VORLIEGENDER TEXT:

■ Kaputt in Köln: Forscher in der Sporthochschulbibliothek
: Copy-Destroyer on Tour

Kollege Fischer und ich wollten ein Buch schreiben. Dafür brauchten wir Bücher, noch mehr Bücher. Wir hatten schon welche, etwa zwei- bis vierhundert Stück, aber die reichten uns nicht, wir wollten sie einfach alle haben: Man nennt das Forscherdrang.

Die Fachbibliothek der Deutschen Sporthochschule steht in Köln. Quadergleich steht Schweiß im Raum. Eine Studentin fragt, ob es hier Bücher gebe, die besorgt heraneilende Bibliothekarin klärt uns darüber auf, daß wir „Formulare ausfüllen“ müßten. Nach drei Stunden haben wir 44 Titel notiert. Am Tresen gibt man uns Bescheid, es könnten nur jeweils 10 bearbeitet werden. Ich simuliere Schweißausbrüche und rede was von „höchstrichterlichem Auftrag im Sinne der Literatur und insbesondere der Fußballforschung“ daher. Ja, o.k., mal schaun, das klänge ja interessant.

AUFGABE 1:
Gib den Text über den Besuch in der Sporthochschulbibliothek vollständig und Wort für Wort wieder.
Der Text und die Einträge haben nichts miteinander zu tun.

ENTNOMMENE EINTRÄGE:
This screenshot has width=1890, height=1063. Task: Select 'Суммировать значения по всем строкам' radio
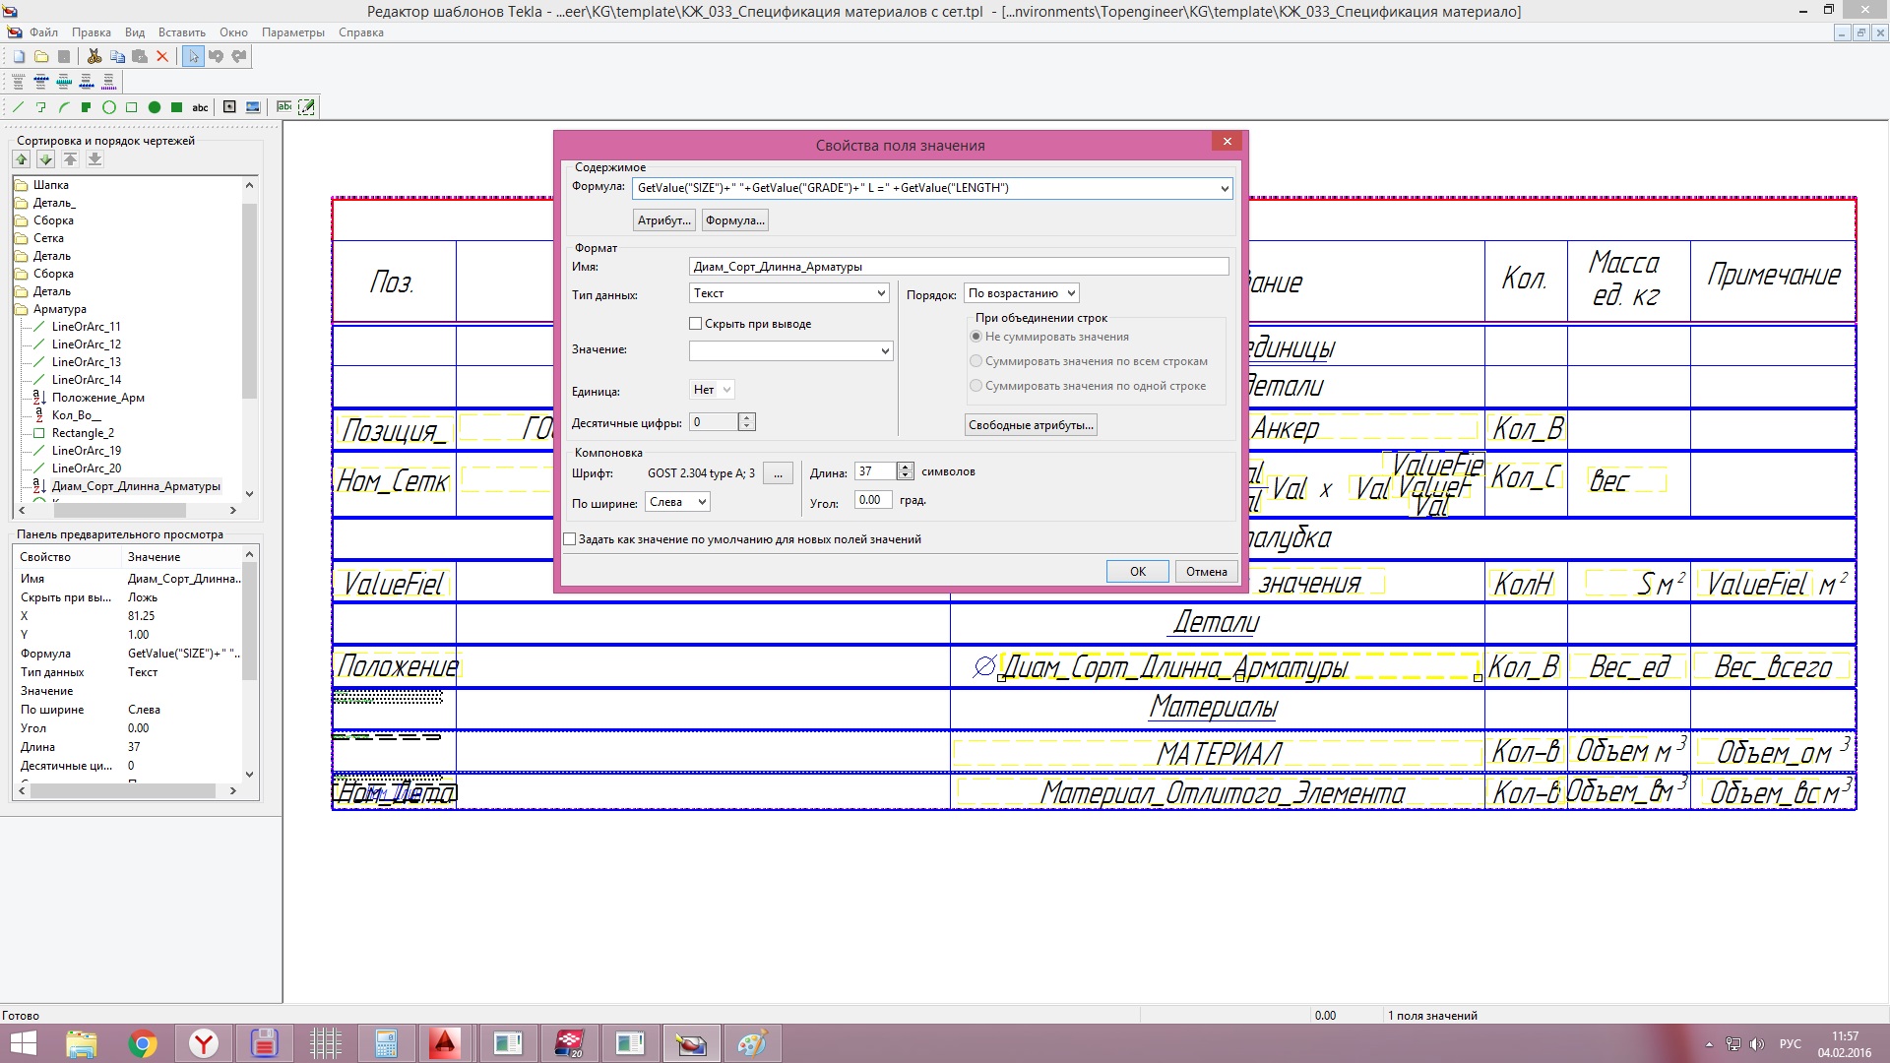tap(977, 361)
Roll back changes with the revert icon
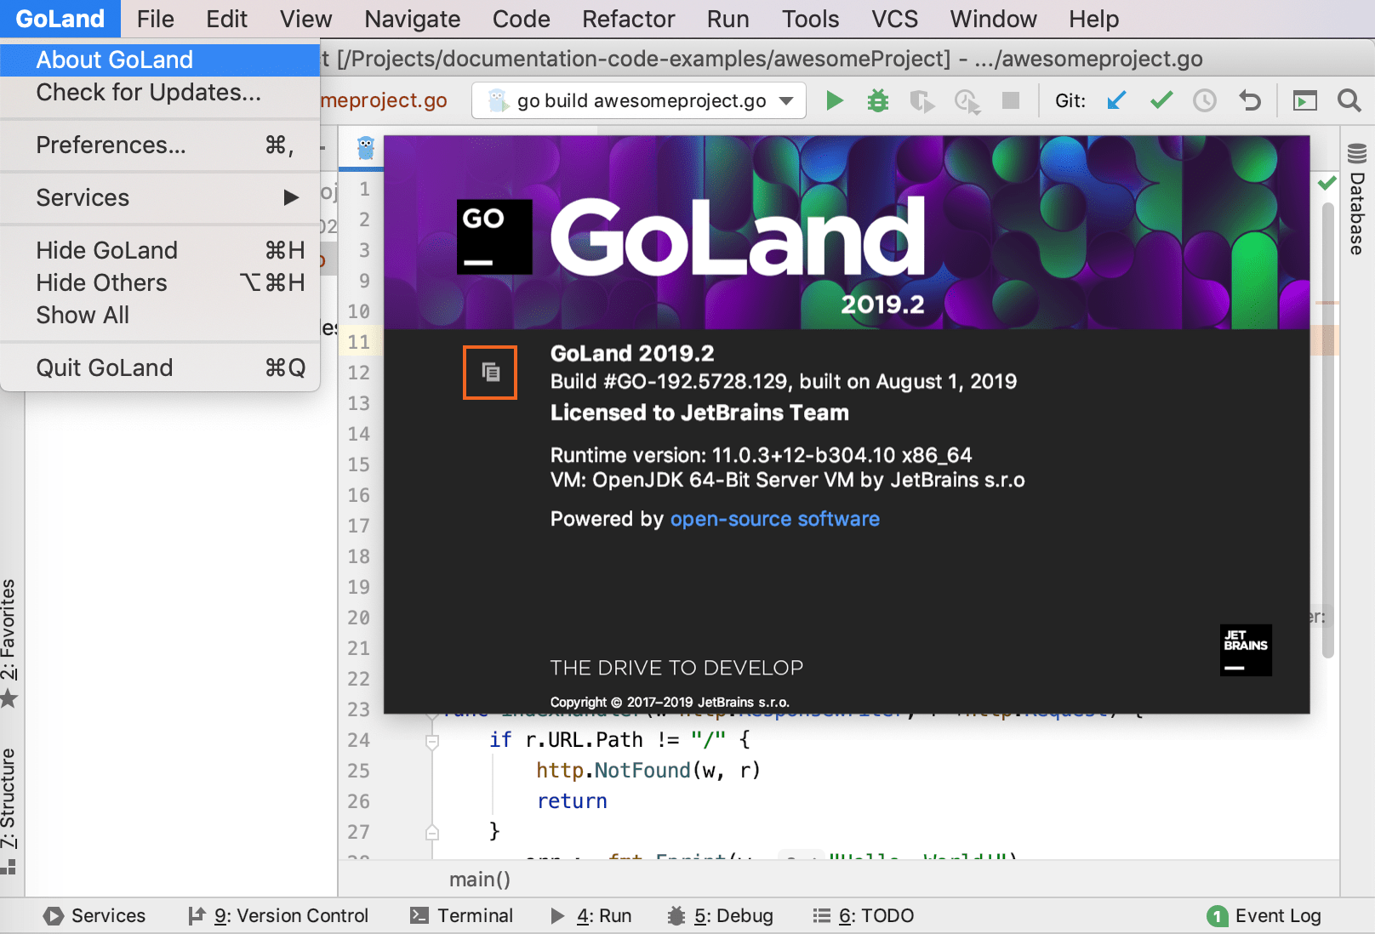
...
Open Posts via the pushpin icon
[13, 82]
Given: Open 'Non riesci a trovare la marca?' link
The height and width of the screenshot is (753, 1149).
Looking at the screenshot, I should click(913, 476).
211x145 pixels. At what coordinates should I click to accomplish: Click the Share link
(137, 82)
...
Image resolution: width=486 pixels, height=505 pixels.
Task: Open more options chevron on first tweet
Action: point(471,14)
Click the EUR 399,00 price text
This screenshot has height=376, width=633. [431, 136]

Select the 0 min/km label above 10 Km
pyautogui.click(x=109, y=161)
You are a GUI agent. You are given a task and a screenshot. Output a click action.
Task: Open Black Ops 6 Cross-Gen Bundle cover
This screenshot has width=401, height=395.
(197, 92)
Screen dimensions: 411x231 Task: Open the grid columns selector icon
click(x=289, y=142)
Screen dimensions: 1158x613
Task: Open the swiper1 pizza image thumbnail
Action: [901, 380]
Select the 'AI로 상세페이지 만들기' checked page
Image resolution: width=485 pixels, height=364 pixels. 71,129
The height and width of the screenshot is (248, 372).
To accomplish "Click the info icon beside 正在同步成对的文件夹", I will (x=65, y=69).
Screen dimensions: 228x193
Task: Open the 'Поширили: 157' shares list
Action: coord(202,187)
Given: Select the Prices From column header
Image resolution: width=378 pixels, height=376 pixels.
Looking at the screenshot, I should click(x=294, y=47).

AUFGABE 2:
Such aus den Einträgen jede Zeile heraus, in der das Wort „Open“ steht, und schreib diese Zeilen unverändert ab.

ENDGÜLTIGE ANTWORT 1:
■ Kaputt in Köln: Forscher in der Sporthochschulbibliothek
: Copy-Destroyer on Tour

Kollege Fischer und ich wollten ein Buch schreiben. Dafür brauchten wir Bücher, noch mehr Bücher. Wir hatten schon welche, etwa zwei- bis vierhundert Stück, aber die reichten uns nicht, wir wollten sie einfach alle haben: Man nennt das Forscherdrang.

Die Fachbibliothek der Deutschen Sporthochschule steht in Köln. Quadergleich steht Schweiß im Raum. Eine Studentin fragt, ob es hier Bücher gebe, die besorgt heraneilende Bibliothekarin klärt uns darüber auf, daß wir „Formulare ausfüllen“ müßten. Nach drei Stunden haben wir 44 Titel notiert. Am Tresen gibt man uns Bescheid, es könnten nur jeweils 10 bearbeitet werden. Ich simuliere Schweißausbrüche und rede was von „höchstrichterlichem Auftrag im Sinne der Literatur und insbesondere der Fußballforschung“ daher. Ja, o.k., mal schaun, das klänge ja interessant.

ENDGÜLTIGE ANTWORT 2:
Open Posts via the pushpin icon
Given: Open 'Non riesci a trovare la marca?' link
Task: Open more options chevron on first tweet
Task: Open Black Ops 6 Cross-Gen Bundle cover
Screen dimensions: 411x231 Task: Open the grid columns selector icon
Task: Open the swiper1 pizza image thumbnail
Task: Open the 'Поширили: 157' shares list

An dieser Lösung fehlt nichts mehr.